MATERIAL PROPORCIONADO:
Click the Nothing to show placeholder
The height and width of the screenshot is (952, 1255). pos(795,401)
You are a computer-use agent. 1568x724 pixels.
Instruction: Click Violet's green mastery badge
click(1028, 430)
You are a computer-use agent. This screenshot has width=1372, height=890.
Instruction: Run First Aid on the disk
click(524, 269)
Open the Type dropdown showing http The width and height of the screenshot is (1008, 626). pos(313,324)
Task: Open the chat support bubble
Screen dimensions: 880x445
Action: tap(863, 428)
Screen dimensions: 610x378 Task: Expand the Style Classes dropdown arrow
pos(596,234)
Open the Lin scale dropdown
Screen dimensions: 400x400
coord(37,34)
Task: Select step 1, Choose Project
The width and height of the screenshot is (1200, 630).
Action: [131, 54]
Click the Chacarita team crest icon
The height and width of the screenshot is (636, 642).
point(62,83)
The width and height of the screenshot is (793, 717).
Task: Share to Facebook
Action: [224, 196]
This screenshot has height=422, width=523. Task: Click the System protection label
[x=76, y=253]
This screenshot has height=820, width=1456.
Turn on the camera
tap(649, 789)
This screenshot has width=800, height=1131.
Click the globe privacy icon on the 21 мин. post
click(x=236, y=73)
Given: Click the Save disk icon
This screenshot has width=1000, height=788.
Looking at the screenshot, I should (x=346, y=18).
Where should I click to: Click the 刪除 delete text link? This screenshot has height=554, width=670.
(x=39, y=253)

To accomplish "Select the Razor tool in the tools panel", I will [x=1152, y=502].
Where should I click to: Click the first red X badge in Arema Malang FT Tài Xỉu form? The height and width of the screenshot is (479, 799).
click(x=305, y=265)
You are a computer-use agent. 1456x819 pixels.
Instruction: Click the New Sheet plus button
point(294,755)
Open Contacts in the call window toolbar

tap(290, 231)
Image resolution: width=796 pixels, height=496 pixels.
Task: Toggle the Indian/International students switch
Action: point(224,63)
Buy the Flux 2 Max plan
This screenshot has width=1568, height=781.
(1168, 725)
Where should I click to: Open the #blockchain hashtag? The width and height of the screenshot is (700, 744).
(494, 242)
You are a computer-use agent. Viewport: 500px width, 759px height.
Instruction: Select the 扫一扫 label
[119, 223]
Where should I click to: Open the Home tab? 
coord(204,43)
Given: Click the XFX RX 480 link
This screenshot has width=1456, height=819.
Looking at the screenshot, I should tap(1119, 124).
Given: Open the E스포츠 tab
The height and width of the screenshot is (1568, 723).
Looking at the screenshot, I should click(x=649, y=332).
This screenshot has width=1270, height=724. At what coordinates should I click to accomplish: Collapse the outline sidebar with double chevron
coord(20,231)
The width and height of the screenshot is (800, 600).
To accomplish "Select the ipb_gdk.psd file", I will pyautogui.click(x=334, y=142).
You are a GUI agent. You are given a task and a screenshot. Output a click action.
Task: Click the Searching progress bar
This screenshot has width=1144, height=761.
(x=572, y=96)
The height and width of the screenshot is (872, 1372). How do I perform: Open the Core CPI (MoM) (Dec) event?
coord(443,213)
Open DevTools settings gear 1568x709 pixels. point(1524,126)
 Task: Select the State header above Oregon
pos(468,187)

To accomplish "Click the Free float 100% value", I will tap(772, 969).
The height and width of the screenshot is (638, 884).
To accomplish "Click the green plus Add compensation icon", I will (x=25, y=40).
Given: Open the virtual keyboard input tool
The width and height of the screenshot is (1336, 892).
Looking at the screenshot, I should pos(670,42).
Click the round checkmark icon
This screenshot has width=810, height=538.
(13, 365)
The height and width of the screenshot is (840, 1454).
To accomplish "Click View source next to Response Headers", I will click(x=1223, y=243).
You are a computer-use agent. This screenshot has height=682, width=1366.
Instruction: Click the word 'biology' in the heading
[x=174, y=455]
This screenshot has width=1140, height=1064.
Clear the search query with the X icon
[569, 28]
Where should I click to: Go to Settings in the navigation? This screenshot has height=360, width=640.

TAREA PENDIENTE: Convierta en una lista numerada todo lo que va desde la línea que contiene "Given: Click the Save disk icon" hasta la que contiene "(x=572, y=96)", ambas incluidas, omitiendo las líneas en blanco. No incluya nada fuera de ese tramo.

TAREA RESUELTA:
1. Given: Click the Save disk icon
2. This screenshot has width=1000, height=788.
3. Looking at the screenshot, I should (x=346, y=18).
4. Where should I click to: Click the 刪除 delete text link? This screenshot has height=554, width=670.
5. (x=39, y=253)
6. To accomplish "Select the Razor tool in the tools panel", I will [x=1152, y=502].
7. Where should I click to: Click the first red X badge in Arema Malang FT Tài Xỉu form? The height and width of the screenshot is (479, 799).
8. click(x=305, y=265)
9. You are a computer-use agent. 1456x819 pixels.
10. Instruction: Click the New Sheet plus button
11. point(294,755)
12. Open Contacts in the call window toolbar
13. tap(290, 231)
14. Image resolution: width=796 pixels, height=496 pixels.
15. Task: Toggle the Indian/International students switch
16. Action: point(224,63)
17. Buy the Flux 2 Max plan
18. This screenshot has width=1568, height=781.
19. (1168, 725)
20. Where should I click to: Open the #blockchain hashtag? The width and height of the screenshot is (700, 744).
21. (494, 242)
22. You are a computer-use agent. Viewport: 500px width, 759px height.
23. Instruction: Select the 扫一扫 label
24. [119, 223]
25. Where should I click to: Open the Home tab? 
26. coord(204,43)
27. Given: Click the XFX RX 480 link
28. This screenshot has width=1456, height=819.
29. Looking at the screenshot, I should tap(1119, 124).
30. Given: Open the E스포츠 tab
31. The height and width of the screenshot is (1568, 723).
32. Looking at the screenshot, I should click(x=649, y=332).
33. This screenshot has width=1270, height=724. At what coordinates should I click to accomplish: Collapse the outline sidebar with double chevron
34. coord(20,231)
35. The width and height of the screenshot is (800, 600).
36. To accomplish "Select the ipb_gdk.psd file", I will pyautogui.click(x=334, y=142).
37. You are a GUI agent. You are given a task and a screenshot. Output a click action.
38. Task: Click the Searching progress bar
39. This screenshot has width=1144, height=761.
40. (x=572, y=96)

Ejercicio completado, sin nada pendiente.